[Your instructions]: Copy out every one of the records below word for word, changing nothing.

[Records for this task]:
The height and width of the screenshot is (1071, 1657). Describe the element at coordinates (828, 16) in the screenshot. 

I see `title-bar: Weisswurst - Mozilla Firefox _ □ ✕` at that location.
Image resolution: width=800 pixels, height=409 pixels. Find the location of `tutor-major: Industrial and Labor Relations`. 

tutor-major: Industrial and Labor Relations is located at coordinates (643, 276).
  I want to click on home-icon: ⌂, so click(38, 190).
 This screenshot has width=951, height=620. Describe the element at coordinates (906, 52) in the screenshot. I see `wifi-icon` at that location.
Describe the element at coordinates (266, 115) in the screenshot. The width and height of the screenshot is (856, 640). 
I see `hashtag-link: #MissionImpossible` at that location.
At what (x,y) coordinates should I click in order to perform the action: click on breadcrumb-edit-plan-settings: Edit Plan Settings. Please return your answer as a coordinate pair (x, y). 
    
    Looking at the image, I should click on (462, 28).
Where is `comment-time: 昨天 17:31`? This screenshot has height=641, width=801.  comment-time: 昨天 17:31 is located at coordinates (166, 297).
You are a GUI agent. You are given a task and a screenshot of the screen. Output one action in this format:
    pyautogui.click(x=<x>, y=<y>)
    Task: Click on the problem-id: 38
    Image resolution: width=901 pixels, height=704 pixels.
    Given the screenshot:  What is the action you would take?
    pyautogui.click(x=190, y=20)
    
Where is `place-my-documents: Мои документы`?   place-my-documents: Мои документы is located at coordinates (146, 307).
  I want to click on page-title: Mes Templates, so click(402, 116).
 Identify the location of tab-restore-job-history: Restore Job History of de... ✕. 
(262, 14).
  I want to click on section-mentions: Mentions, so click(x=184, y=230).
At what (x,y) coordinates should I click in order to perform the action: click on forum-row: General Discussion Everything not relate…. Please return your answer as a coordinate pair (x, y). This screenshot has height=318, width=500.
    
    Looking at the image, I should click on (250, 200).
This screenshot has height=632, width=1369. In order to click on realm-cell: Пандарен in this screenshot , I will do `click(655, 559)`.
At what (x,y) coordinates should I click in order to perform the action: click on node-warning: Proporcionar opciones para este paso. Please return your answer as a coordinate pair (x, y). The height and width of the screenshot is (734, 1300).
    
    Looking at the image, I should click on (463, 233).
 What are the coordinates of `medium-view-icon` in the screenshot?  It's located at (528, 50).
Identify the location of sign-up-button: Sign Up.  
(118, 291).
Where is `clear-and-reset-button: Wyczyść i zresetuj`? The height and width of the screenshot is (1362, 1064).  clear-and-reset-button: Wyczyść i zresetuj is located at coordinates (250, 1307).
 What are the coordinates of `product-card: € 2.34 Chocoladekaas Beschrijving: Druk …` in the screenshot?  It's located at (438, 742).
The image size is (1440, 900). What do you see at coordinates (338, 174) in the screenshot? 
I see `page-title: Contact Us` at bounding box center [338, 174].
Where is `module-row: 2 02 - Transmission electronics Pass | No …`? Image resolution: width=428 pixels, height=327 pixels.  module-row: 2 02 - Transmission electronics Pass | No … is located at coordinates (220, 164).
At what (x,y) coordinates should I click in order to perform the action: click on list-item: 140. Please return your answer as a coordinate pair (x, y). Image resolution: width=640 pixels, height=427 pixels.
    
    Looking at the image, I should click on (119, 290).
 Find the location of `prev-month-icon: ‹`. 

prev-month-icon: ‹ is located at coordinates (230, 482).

[Output below]:
The height and width of the screenshot is (1071, 1657). Describe the element at coordinates (828, 16) in the screenshot. 

I see `title-bar: Weisswurst - Mozilla Firefox _ □ ✕` at that location.
Image resolution: width=800 pixels, height=409 pixels. Find the location of `tutor-major: Industrial and Labor Relations`. 

tutor-major: Industrial and Labor Relations is located at coordinates (643, 276).
  I want to click on home-icon: ⌂, so click(38, 190).
 This screenshot has width=951, height=620. Describe the element at coordinates (906, 52) in the screenshot. I see `wifi-icon` at that location.
Describe the element at coordinates (266, 115) in the screenshot. The width and height of the screenshot is (856, 640). 
I see `hashtag-link: #MissionImpossible` at that location.
At what (x,y) coordinates should I click in order to perform the action: click on breadcrumb-edit-plan-settings: Edit Plan Settings. Please return your answer as a coordinate pair (x, y). 
    
    Looking at the image, I should click on (462, 28).
Where is `comment-time: 昨天 17:31`? This screenshot has height=641, width=801.  comment-time: 昨天 17:31 is located at coordinates (166, 297).
You are a GUI agent. You are given a task and a screenshot of the screen. Output one action in this format:
    pyautogui.click(x=<x>, y=<y>)
    Task: Click on the problem-id: 38
    Image resolution: width=901 pixels, height=704 pixels.
    Given the screenshot:  What is the action you would take?
    pyautogui.click(x=190, y=20)
    
Where is `place-my-documents: Мои документы`?   place-my-documents: Мои документы is located at coordinates (146, 307).
  I want to click on page-title: Mes Templates, so click(402, 116).
 Identify the location of tab-restore-job-history: Restore Job History of de... ✕. 
(262, 14).
  I want to click on section-mentions: Mentions, so click(x=184, y=230).
At what (x,y) coordinates should I click in order to perform the action: click on forum-row: General Discussion Everything not relate…. Please return your answer as a coordinate pair (x, y). This screenshot has height=318, width=500.
    
    Looking at the image, I should click on (250, 200).
This screenshot has height=632, width=1369. In order to click on realm-cell: Пандарен in this screenshot , I will do `click(655, 559)`.
At what (x,y) coordinates should I click in order to perform the action: click on node-warning: Proporcionar opciones para este paso. Please return your answer as a coordinate pair (x, y). The height and width of the screenshot is (734, 1300).
    
    Looking at the image, I should click on (463, 233).
 What are the coordinates of `medium-view-icon` in the screenshot?  It's located at (528, 50).
Identify the location of sign-up-button: Sign Up.  
(118, 291).
Where is `clear-and-reset-button: Wyczyść i zresetuj`? The height and width of the screenshot is (1362, 1064).  clear-and-reset-button: Wyczyść i zresetuj is located at coordinates (250, 1307).
 What are the coordinates of `product-card: € 2.34 Chocoladekaas Beschrijving: Druk …` in the screenshot?  It's located at (438, 742).
The image size is (1440, 900). What do you see at coordinates (338, 174) in the screenshot? 
I see `page-title: Contact Us` at bounding box center [338, 174].
Where is `module-row: 2 02 - Transmission electronics Pass | No …`? Image resolution: width=428 pixels, height=327 pixels.  module-row: 2 02 - Transmission electronics Pass | No … is located at coordinates (220, 164).
At what (x,y) coordinates should I click in order to perform the action: click on list-item: 140. Please return your answer as a coordinate pair (x, y). Image resolution: width=640 pixels, height=427 pixels.
    
    Looking at the image, I should click on (119, 290).
 Find the location of `prev-month-icon: ‹`. 

prev-month-icon: ‹ is located at coordinates (230, 482).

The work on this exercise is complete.